[mpeg]

Storing the log files (or IP addresses in general) is not a problem IF you're using them only with a legitimate interest basis.

For instance, you can use this stored IP address to help identify whether your user has had their account breached, and prompt for extra verification before letting them log in. You can also do a full browser fingerprint for this purpose, this is all covered under legitimate basis.

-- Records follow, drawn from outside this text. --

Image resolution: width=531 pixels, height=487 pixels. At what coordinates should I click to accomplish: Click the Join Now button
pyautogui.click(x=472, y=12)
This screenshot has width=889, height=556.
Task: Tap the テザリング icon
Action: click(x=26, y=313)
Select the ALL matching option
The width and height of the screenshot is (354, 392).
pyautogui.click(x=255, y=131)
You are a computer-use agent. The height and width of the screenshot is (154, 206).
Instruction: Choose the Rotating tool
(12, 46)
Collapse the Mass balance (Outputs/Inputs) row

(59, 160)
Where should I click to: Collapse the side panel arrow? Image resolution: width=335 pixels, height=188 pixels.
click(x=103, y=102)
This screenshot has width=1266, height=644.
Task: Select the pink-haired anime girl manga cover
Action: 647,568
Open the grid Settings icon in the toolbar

However, once you use any of this data to market to the user then you are in breach of the GDPR as you did not have a consent basis for it. The storage was never a problem, it's the use of it that becomes a problem.

[cccbbbaaa]

You're mostly right, but legitimate interest also require balance. Fingerprinting may be considered to be too intrusive if logs are enough.

[mpeg]

Depends on the product, payments products generally use fingerprinting and present extra prompts if you're using an unknown device – that is kind of one of the main problems of the GDPR though, there are nuances and it's usually not white and black what can be done without specialised legal counsel (and sometimes, even then...)

[justinzollars]

Sounds like there could be an opportunity here for a GDPR noncompliant analytics product. Personally, my customers are in the United States and I don't want ambiguity in my analytics because of Lawyers who reside outside of my jurisdiction.

[LunaSea]

If your customers are of a European nationality you will need to comply as well.

[mpeg]

Technically correct, but arguable... There are lots of UK and EU-based companies that blatantly breach the GDPR and get away with it as the regulatory bodies don't have the resources to chase after every breach at home, let alone abroad.

Unless you are a huge company or have a significant amount of customers in the UK/EU it's probably okay to ignore the GDPR.